Records to use section start

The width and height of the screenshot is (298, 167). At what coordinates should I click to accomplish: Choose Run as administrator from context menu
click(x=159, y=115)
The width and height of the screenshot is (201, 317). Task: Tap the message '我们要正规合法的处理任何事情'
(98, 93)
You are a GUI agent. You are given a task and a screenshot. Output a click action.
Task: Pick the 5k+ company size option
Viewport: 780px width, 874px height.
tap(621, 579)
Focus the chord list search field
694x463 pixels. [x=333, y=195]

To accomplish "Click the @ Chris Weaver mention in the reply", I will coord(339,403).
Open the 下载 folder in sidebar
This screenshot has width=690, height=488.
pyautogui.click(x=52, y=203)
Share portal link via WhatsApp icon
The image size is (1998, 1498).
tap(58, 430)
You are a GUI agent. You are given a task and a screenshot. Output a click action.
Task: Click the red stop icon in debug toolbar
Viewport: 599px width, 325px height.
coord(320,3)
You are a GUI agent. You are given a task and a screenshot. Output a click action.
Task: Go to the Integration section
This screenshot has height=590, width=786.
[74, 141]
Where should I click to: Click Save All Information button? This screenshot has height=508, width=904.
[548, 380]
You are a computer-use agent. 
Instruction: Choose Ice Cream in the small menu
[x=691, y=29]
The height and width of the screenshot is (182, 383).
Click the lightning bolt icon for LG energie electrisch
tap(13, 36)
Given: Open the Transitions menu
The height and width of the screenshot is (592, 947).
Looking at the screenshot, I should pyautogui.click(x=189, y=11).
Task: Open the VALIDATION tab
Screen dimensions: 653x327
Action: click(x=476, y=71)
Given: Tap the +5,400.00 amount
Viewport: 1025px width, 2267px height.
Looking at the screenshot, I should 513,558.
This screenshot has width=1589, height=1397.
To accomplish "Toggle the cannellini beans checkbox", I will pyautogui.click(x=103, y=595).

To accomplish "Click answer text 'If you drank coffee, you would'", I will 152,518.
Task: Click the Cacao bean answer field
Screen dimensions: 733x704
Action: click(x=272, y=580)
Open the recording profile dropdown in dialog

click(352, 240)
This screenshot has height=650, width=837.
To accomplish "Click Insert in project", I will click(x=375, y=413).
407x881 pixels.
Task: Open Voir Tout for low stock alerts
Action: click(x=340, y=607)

Records to use section end

• _What to work on_
Look through the entries above. Extract each line with the word "answer".

• _Result of the task_
To accomplish "Click answer text 'If you drank coffee, you would'", I will 152,518.
Task: Click the Cacao bean answer field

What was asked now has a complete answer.